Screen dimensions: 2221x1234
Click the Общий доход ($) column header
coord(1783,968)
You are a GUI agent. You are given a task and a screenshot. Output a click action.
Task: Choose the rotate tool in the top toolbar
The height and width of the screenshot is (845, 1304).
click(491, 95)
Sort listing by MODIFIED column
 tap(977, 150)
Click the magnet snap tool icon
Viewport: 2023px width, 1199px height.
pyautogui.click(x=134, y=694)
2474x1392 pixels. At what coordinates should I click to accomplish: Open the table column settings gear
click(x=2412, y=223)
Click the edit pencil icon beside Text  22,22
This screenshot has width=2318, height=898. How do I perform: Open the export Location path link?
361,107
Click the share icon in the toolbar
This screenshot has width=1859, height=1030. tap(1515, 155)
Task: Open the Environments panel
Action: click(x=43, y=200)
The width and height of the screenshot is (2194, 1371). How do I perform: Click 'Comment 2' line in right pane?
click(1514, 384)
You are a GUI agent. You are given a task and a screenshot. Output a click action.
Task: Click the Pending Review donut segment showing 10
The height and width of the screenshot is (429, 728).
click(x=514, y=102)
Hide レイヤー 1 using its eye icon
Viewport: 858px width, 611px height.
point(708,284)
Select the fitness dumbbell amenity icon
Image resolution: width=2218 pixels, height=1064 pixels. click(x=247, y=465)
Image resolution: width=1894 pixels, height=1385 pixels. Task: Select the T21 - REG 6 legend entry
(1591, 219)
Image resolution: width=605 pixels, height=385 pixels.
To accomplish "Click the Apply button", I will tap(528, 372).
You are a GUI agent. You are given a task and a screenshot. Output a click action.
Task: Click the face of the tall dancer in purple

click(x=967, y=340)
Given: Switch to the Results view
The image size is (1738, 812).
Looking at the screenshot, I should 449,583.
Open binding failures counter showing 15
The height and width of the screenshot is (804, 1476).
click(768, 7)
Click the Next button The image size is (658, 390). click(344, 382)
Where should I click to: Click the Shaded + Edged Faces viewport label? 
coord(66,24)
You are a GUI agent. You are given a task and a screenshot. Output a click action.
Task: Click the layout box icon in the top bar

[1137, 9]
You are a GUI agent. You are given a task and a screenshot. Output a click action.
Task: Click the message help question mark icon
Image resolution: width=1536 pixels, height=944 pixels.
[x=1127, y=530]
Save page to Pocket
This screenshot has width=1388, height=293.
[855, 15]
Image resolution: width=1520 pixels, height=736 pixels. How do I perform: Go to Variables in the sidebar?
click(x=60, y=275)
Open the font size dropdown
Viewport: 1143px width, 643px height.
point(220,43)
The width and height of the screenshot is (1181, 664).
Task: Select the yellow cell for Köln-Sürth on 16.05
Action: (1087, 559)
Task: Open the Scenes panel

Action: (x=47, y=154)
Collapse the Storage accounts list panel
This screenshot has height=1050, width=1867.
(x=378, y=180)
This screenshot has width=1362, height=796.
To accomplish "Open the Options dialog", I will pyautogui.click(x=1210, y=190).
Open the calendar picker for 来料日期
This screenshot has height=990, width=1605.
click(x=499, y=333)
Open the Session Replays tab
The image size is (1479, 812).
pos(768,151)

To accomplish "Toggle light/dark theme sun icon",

──────────────────────────────

EXERCISE GOAL
Copy the material above verbatim.

ANSWER SPACE
Screen dimensions: 2221x1234
Click the Общий доход ($) column header
coord(1783,968)
You are a GUI agent. You are given a task and a screenshot. Output a click action.
Task: Choose the rotate tool in the top toolbar
The height and width of the screenshot is (845, 1304).
click(491, 95)
Sort listing by MODIFIED column
 tap(977, 150)
Click the magnet snap tool icon
Viewport: 2023px width, 1199px height.
pyautogui.click(x=134, y=694)
2474x1392 pixels. At what coordinates should I click to accomplish: Open the table column settings gear
click(x=2412, y=223)
Click the edit pencil icon beside Text  22,22
This screenshot has width=2318, height=898. How do I perform: Open the export Location path link?
361,107
Click the share icon in the toolbar
This screenshot has width=1859, height=1030. tap(1515, 155)
Task: Open the Environments panel
Action: click(x=43, y=200)
The width and height of the screenshot is (2194, 1371). How do I perform: Click 'Comment 2' line in right pane?
click(1514, 384)
You are a GUI agent. You are given a task and a screenshot. Output a click action.
Task: Click the Pending Review donut segment showing 10
The height and width of the screenshot is (429, 728).
click(x=514, y=102)
Hide レイヤー 1 using its eye icon
Viewport: 858px width, 611px height.
point(708,284)
Select the fitness dumbbell amenity icon
Image resolution: width=2218 pixels, height=1064 pixels. click(x=247, y=465)
Image resolution: width=1894 pixels, height=1385 pixels. Task: Select the T21 - REG 6 legend entry
(1591, 219)
Image resolution: width=605 pixels, height=385 pixels.
To accomplish "Click the Apply button", I will tap(528, 372).
You are a GUI agent. You are given a task and a screenshot. Output a click action.
Task: Click the face of the tall dancer in purple

click(x=967, y=340)
Given: Switch to the Results view
The image size is (1738, 812).
Looking at the screenshot, I should 449,583.
Open binding failures counter showing 15
The height and width of the screenshot is (804, 1476).
click(768, 7)
Click the Next button The image size is (658, 390). click(344, 382)
Where should I click to: Click the Shaded + Edged Faces viewport label? 
coord(66,24)
You are a GUI agent. You are given a task and a screenshot. Output a click action.
Task: Click the layout box icon in the top bar

[1137, 9]
You are a GUI agent. You are given a task and a screenshot. Output a click action.
Task: Click the message help question mark icon
Image resolution: width=1536 pixels, height=944 pixels.
[x=1127, y=530]
Save page to Pocket
This screenshot has width=1388, height=293.
[855, 15]
Image resolution: width=1520 pixels, height=736 pixels. How do I perform: Go to Variables in the sidebar?
click(x=60, y=275)
Open the font size dropdown
Viewport: 1143px width, 643px height.
point(220,43)
The width and height of the screenshot is (1181, 664).
Task: Select the yellow cell for Köln-Sürth on 16.05
Action: (1087, 559)
Task: Open the Scenes panel

Action: (x=47, y=154)
Collapse the Storage accounts list panel
This screenshot has height=1050, width=1867.
(x=378, y=180)
This screenshot has width=1362, height=796.
To accomplish "Open the Options dialog", I will pyautogui.click(x=1210, y=190).
Open the calendar picker for 来料日期
This screenshot has height=990, width=1605.
click(x=499, y=333)
Open the Session Replays tab
The image size is (1479, 812).
pos(768,151)

To accomplish "Toggle light/dark theme sun icon",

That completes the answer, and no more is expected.